Notable Quotes Recap:

• [05:30] “At its peak, Proton66 has been linked to multiple ransomware hits, showing the adaptability and resilience of their infrastructure.”
• [10:15] “Rustobot is a testament to the evolving sophistication of botnets, leveraging modern languages to enhance their persistence and effectiveness.”
• [14:00] “These attacks underscore the critical need for enhanced cybersecurity measures in the healthcare sector.”
• [16:30] “Scallywag’s exploitation of WordPress plugins illustrates the sophisticated tactics used to bypass traditional ad fraud detection methods.”
• [18:00] “Cyber-enabled fraud in Southeast Asia has become an industrial-scale crisis, undermining governance and state sovereignty on a global scale.”
• [19:45] “Fog Ransomware’s latest iteration demonstrates the persistent evolution of ransomware tactics, blending social engineering with advanced malware deployment.”
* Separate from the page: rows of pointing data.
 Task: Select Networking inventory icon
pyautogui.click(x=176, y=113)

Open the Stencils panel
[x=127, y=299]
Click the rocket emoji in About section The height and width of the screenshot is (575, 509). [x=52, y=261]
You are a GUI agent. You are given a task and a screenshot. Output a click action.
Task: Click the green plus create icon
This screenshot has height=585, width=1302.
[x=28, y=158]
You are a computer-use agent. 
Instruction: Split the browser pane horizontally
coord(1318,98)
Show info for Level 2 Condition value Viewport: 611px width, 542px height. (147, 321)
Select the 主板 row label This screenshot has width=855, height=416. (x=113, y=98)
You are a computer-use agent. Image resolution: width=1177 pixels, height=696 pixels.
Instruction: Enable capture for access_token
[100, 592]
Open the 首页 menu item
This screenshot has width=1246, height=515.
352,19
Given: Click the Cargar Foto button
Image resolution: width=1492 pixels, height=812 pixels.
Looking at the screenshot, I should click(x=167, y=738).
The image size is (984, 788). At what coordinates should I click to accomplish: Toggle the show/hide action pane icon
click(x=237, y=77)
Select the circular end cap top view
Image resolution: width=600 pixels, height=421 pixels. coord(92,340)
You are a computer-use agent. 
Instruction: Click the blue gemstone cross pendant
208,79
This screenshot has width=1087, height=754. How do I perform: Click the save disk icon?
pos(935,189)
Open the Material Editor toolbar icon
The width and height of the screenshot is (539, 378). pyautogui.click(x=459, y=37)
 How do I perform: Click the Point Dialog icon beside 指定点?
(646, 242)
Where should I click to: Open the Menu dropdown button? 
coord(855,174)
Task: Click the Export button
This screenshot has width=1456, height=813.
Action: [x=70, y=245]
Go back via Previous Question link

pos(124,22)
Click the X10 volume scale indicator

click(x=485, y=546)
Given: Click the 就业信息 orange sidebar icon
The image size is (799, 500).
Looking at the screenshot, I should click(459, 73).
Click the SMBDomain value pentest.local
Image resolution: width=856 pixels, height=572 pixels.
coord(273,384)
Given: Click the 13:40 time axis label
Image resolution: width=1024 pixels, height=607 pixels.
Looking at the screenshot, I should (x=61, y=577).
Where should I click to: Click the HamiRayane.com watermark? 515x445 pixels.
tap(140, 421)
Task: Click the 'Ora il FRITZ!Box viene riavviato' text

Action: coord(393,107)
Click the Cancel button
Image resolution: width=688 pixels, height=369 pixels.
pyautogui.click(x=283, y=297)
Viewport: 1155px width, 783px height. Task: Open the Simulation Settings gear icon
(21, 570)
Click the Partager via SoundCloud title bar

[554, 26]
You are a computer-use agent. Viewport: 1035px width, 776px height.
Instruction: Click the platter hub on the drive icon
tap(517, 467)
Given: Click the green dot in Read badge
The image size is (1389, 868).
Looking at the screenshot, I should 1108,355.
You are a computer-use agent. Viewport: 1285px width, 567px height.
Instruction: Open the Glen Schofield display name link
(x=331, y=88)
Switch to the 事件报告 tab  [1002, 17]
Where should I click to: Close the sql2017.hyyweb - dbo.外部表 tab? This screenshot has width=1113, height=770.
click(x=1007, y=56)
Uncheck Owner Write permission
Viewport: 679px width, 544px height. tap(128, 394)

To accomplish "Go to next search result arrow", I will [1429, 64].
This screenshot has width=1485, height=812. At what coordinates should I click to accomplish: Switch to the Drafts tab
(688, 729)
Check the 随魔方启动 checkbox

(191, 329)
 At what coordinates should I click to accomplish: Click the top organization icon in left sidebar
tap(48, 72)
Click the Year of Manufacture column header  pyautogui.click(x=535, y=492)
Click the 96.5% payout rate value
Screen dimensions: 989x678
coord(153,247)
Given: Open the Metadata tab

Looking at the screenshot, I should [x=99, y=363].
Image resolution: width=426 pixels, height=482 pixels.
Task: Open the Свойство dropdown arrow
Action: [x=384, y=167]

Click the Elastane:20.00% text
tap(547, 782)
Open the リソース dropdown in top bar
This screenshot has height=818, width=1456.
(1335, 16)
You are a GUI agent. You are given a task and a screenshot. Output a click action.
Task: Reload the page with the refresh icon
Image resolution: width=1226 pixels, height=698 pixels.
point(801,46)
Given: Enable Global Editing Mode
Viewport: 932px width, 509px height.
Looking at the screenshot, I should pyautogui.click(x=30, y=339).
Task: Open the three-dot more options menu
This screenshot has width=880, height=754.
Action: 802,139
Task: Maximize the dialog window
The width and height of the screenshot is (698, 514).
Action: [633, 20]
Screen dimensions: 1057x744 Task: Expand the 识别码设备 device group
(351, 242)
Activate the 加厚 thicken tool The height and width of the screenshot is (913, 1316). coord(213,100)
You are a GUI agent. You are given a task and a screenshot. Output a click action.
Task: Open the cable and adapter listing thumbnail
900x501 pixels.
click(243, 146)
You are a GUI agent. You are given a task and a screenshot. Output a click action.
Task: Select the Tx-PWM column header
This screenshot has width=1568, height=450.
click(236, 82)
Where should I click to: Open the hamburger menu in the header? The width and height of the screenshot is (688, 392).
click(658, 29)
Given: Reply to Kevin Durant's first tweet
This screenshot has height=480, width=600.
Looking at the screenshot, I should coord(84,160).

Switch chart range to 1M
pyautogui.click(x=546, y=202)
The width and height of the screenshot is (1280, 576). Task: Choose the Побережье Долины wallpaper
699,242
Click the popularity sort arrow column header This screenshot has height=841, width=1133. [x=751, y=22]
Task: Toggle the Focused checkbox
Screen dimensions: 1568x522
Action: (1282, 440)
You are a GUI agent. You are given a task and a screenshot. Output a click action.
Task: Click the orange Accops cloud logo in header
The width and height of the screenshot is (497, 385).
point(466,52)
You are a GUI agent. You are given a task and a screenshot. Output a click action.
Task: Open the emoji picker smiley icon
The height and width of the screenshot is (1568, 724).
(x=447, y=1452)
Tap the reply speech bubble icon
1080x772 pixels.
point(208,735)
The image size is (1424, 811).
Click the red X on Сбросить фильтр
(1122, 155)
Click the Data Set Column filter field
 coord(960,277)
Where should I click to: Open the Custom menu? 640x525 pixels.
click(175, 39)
• [21:00] “The relaunch of Cracked signifies the resilience of cybercrime marketplaces, often morphing to evade law enforcement and maintain illicit operations.”
• [21:27] “Risk management involving third parties should focus on the reduction of risk, not just compliance checkboxes.”
• [28:19] “If we believe cybersecurity is a trade, then we ought to start instituting formal apprenticeships and advancement structures.”
• [31:55] “Cybersecurity is neither solely a trade nor a profession; it encompasses elements of both, necessitating a hybrid approach to career development.”

This comprehensive summary encapsulates the critical discussions and insights presented in the "Proton66’s Malware Highway" episode of CyberWire Daily, providing listeners and non-listeners alike with a thorough understanding of the evolving cybersecurity landscape.